Python: File I/O

This is part of my Python & Django Series which can be found here including information on how to download all the source code.

This article runs through reading and writing to files.

User Input

When running terminal applications we can write to the terminal stream with the print command and also collect information from the user with the input command.

The input command takes a string to display to the user prompting them to input some data.

In the following example we ask the user their name with the input command and assign it to a variable called name.

It is important to note that the runtime environment pauses the application while it is waiting the user for their input.

Code:

name = input('What is your name?: ')
print("Hello", name)

File Class

The remainder of the article looks at how to read and write to physical files in various formats of data.

All file access in Python uses a File class which is generated with the open function. Below defines the various parameters permissible to the open function.

Code:

a_file = open("FileName.txt", "[rw//r+][b]")

The first parameter is the file path of the file to read or write, the second parameter is a string representing the access type and file type required.

File access can be defined as permutations of read or write.

Access Description
r Readonly, which is the default
w Write, overwrite all existing data
a Write Append, opened at the end of file for appendage
r+ Allow read and write access

By default it is assumed UTF-8 text access is required. The usage of b along with the access type can define binary access.

Type Description
[none] Defaults as UTF-8 (text)
b Binary access

With Statement

As a file handle is an expensive resource you should always call close upon the file after you have finished working with it.

Code:

a_file = open("afile.txt")
# Actions upon the file.
a_file.close()

As you can never guarantee that your code will run all the way through to the calling of the close function without an error, it is best practice to place protection around your code to ensure it is always called. You could place the close() within the finally statement of a try catch block though Python provides the with statement which is easier and more elegant to use.

with open(text_file, "w") as f:
    # Code within with scope

# Code outside of with scope.

Here the close function of the file is automatically called upon leaving the with scope regardless if an error is thrown or not.

Path Class

The Path class from within the OS name space provides a handy function called join.
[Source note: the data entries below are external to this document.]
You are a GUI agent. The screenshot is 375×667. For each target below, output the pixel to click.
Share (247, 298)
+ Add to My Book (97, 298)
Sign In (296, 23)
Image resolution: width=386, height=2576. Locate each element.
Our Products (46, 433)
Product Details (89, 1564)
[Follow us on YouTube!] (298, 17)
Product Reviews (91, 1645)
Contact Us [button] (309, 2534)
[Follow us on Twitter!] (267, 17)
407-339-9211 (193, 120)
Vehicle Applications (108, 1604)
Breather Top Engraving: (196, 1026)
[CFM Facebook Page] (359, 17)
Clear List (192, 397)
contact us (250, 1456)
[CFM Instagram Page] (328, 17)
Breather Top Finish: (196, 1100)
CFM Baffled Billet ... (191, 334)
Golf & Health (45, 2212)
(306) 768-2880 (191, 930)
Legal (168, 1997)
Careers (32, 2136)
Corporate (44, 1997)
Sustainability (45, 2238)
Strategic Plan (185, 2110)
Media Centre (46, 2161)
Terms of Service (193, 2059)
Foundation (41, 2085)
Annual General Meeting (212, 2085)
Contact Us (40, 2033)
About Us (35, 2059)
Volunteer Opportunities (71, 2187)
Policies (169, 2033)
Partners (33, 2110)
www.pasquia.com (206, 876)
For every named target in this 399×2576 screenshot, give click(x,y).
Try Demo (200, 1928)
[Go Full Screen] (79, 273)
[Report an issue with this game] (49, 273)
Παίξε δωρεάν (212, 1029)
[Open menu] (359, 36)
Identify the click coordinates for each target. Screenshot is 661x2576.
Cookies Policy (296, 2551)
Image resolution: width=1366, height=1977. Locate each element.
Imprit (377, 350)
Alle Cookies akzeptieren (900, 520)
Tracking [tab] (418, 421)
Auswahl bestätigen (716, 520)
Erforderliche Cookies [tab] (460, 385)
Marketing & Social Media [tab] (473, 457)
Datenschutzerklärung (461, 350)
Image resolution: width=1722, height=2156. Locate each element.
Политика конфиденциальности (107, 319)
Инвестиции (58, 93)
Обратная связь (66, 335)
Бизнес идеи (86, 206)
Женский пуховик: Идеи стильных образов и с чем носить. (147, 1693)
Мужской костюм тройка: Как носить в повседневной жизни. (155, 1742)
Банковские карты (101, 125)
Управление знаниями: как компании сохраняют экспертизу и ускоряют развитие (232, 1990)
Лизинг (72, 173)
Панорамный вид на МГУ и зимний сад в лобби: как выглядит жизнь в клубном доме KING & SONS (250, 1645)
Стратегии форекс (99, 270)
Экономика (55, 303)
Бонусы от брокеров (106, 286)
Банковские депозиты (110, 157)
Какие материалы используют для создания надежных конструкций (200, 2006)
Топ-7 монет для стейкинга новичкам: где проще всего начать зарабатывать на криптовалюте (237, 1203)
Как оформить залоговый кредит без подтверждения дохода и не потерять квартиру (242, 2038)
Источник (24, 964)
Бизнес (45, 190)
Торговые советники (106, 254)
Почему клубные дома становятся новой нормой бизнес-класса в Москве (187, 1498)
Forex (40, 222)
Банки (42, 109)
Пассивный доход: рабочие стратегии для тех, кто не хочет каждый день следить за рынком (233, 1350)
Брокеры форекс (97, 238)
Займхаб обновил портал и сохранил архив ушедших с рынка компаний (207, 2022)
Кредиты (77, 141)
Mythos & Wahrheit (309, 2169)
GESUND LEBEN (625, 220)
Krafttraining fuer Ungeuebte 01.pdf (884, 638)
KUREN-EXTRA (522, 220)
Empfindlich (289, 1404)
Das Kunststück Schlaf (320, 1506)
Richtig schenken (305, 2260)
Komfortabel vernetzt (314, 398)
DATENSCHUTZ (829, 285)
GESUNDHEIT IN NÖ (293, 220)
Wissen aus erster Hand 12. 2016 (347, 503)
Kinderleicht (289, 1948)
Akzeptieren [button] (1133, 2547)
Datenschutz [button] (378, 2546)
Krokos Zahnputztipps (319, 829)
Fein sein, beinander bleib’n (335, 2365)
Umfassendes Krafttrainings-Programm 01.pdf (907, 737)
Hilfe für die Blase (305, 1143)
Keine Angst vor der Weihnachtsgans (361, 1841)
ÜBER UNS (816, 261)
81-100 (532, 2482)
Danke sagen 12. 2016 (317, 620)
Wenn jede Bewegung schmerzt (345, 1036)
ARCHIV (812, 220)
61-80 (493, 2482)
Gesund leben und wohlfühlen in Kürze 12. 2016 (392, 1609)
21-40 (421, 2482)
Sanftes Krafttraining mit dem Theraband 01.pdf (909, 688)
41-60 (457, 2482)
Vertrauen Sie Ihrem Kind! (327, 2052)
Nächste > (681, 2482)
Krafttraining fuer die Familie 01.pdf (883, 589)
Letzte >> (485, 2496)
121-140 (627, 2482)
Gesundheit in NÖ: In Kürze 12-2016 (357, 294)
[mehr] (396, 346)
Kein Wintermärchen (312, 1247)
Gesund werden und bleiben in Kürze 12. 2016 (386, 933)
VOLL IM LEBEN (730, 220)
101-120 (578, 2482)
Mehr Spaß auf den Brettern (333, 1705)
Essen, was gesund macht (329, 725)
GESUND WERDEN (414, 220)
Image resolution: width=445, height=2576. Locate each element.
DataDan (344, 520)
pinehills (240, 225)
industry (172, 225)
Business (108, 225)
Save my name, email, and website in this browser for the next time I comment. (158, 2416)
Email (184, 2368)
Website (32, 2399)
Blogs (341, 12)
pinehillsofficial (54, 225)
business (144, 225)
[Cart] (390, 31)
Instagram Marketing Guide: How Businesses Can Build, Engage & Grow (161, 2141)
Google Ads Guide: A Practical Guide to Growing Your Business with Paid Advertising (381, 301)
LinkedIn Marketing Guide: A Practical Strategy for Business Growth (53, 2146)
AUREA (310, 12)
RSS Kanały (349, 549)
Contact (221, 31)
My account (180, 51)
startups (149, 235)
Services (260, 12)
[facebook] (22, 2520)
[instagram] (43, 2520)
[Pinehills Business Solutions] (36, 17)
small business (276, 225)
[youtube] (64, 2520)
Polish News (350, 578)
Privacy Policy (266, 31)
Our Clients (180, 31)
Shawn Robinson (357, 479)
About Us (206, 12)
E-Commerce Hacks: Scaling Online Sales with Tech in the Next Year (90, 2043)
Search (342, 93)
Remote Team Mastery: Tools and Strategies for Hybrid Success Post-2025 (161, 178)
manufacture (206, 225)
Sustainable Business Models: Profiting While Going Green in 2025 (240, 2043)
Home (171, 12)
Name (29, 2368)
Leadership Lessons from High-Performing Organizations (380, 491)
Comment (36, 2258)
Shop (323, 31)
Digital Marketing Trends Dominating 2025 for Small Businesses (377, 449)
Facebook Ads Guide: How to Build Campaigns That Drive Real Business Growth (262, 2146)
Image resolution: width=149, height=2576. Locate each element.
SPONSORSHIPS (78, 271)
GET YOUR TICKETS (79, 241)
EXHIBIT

Here we can provide a starting directory along with any number of directories and a file name to join.

The advantage of using the join method is that it will always use the correct path separator character regardless of which operating system your code is running on.

In the following example we join a directory called output to a file named output.txt to create a relative file path.

Code:

from os import path

text_file = path.join('output', 'output.txt')

Output:

output/output.txt

Using this relative file path will create a file relative to the file the program initially started running from; ideal for us to test stream usage.

Writing Text Files

To write to a file as text we simply need to create a file handle with the Open function, as mentioned above, along with the file path and the ‘w’ access mode. The file will default to UTF-8 text encoding.

Below we loop through a list of strings and write them to the file with the write function. We also add a new line character after each string by writing “\n” to the stream.

Code:

from os import path

text_file = path.join('output', 'output.txt')

data = ["This is a list of strings", "which need to be saved", "into a file"]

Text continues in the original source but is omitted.